Creating appealing, effective packaging and shipping containers or cardboard boxes for your product might be difficult. While you want to make a structurally sound, visually appealing design, it must also comply with all manufacturing rules before you can craft the final product. Dielines play an important role in this process.
What is a Dieline: Definition and Function in Packaging Design
Dielines are crucial to meet your packaging expectations and standards to designers and manufacturers. It acts as a blueprint for ensuring the proper layout of designs on your packaging. Dielines emphasize the cutlines, fold lines, crease lines, bleed lines, and safety zones on your packaging to guide die-cutting machines and printers on where to cut, fold, and print.
The fold lines show where your packaging will be folded to make your small box for shipping. They eliminate complications in the design of your packaging and provide correct results.
These serve as a guide for the die-cutting machine.
Bleed lines map the extra space in your artwork design to accommodate for any movement of the substrate during printing and avoid uneven edges.
The margins that ensure all important artwork is not chopped off during the trimming process.
Glue tabs show where adhesive should be applied during the packaging’s manufacturing.
Types of Dielines
Dielines are made up of three different kinds of lines:
- A dotted perforation line
- A cut line
- A fold line
When your packaging design is printed, these dielines direct the machine to make the necessary cuts and preformation so that the box can get folded.
Because these are two different “chunks” of information the printer receives, the perforation lines and cutting lines will appear on different layers and in different colors. This lets the printer know what to trim and what has to be folded separately.

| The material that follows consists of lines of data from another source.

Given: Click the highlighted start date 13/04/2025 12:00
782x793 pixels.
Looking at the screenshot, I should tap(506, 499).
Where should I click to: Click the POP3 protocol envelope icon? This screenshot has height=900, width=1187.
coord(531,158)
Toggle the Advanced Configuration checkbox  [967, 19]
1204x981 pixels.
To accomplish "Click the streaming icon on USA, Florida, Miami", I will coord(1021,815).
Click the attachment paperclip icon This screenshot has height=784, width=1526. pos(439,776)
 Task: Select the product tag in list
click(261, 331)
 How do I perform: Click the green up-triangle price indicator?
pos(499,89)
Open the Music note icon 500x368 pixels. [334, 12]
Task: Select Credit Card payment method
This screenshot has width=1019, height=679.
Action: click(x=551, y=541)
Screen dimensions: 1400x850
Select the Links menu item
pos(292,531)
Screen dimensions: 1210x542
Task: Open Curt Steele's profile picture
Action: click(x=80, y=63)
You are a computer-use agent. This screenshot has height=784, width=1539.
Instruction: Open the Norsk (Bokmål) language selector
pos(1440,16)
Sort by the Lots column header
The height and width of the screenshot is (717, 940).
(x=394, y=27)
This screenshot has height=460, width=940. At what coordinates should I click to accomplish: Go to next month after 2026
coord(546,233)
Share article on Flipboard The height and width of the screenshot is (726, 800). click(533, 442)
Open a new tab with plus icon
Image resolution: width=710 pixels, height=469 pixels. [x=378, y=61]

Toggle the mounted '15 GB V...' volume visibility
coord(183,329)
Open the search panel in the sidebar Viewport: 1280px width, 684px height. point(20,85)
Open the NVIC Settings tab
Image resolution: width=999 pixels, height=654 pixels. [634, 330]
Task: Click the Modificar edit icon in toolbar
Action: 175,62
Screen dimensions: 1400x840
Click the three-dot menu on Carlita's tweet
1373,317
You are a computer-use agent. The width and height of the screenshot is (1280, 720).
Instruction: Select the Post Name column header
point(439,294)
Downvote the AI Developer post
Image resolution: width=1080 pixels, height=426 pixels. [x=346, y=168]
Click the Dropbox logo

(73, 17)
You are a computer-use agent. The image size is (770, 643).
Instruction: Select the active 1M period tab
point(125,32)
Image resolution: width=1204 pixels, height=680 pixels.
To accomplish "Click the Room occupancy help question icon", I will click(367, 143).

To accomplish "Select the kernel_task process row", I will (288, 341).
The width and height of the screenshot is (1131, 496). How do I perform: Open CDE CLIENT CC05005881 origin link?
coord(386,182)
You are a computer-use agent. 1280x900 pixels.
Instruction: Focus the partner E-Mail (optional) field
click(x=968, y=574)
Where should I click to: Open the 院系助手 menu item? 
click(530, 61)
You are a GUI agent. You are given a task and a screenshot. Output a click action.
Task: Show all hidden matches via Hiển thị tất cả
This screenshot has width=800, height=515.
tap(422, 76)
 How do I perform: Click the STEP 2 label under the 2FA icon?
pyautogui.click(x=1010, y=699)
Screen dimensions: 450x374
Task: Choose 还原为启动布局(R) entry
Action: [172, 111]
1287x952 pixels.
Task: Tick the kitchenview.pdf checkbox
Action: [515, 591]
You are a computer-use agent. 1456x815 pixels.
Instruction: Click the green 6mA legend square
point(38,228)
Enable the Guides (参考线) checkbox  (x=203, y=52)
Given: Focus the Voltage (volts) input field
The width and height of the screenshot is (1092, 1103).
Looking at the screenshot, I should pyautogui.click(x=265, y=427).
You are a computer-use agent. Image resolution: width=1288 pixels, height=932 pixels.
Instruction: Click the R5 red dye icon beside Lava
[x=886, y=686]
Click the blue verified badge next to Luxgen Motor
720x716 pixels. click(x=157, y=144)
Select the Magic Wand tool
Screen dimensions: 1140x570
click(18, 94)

Step-by-Step Guide to Designing Custom Packaging Templates
The process of designing your first set of dielines for your colorful boxes from scratch may seem difficult at first, but it becomes easier with time and practice. You can start by just finding a box that looks similar to the one you’re designing. Unfold the tabs again, flatten them, and measure them. These measures will serve as the foundation for creating your own dielines.
Some customers may even give a sample of how they want the finished product to the printing company. In this case, you can just take that model and go with the graphics and tucks. You can also use wrapping paper to properly measure the product and estimate the required size.
The next step is to select a design tool. Adobe Illustrator, Adobe Design, or Artioscad are commonly used to create dielines. However, no tool is better than another, and you should use whichever one you are most comfortable with.
Tools and Programs for Dieline Creation
Because computers require mathematically defined lines, Dieline creation must be done as vector art.
When creating a dieline, specifications are important. Prior to placing the file in an InDesign project, you should use Artioscad or Adobe Illustrator to determine the exact size. This will save you money and time in the long run.
Although it is not strictly necessary, inexperienced designers may choose to create a physical copy of the dieline before sending the design to print. This stage might assist you in catching any unexpected errors before production.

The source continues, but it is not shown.